We've done it wrong for a long time

  Dear HCN,

I am concerned about the call to logging put forward in Frank Carroll's essay, "Los Alamos is burning" (HCN, 5/22/00: Los Alamos is burning), and I am concerned about the "BLM ... planting millions of acres in non-native crested wheatgrass." I am a biologist who used to work for the BLM in eastern Oregon. Our forests changed because of years of fire suppression. Western ecosystems sometimes burned "catastrophically' - and one of the reasons that some trees survived fires was because larger trees have thicker bark. In many instances, larger trees that are more able to survive a fire were or have been logged. Over the years foresters invented creative reasons that the trees needed to be cut. For example, I have seen 500-year-old Shasta red fir trees salvaged because some of the trees in the forests had the wrong kind of mushrooms on their bark. The foresters honestly felt they were doing the ecosystem a favor.

In some instances, logging may help restore ecosystems, but conservationists have a difficult time trusting foresters because the timber industry has a long, poor track record of destroying ecosystems.

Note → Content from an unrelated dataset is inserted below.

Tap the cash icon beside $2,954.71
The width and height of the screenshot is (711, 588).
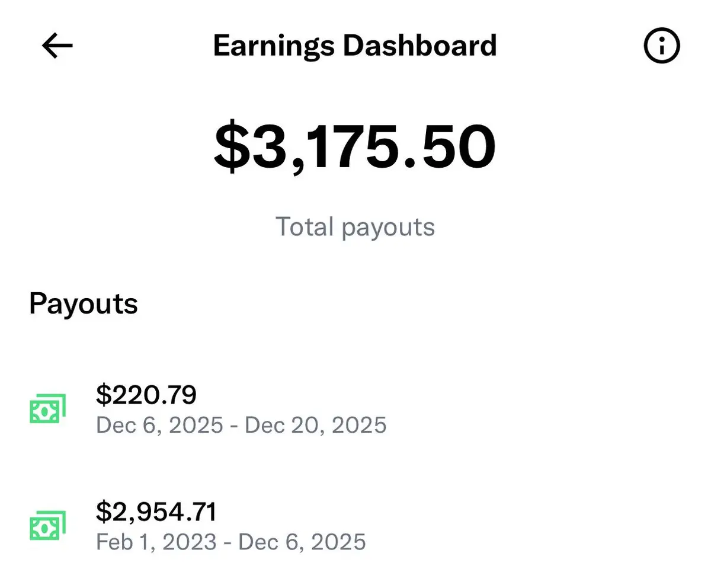[47, 525]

I have the same kind of distrust when BLM range managers speak of planting millions of acres of non-native crested wheatgrass for the benefit of the ecosystem. The range manager that I worked with at the BLM would agree that the BLM has a long history of placing cattle before ecosystem health. The timber industry also has a long history of placing wood-fiber production before ecosystem health. However, I have worked with several range conservationists and foresters at the BLM with good ideas for improving ecosystems. These scientists know that much of the distrust of foresters comes from years of mismanagement. Trust will take years to develop and will also require a serious change in priorities.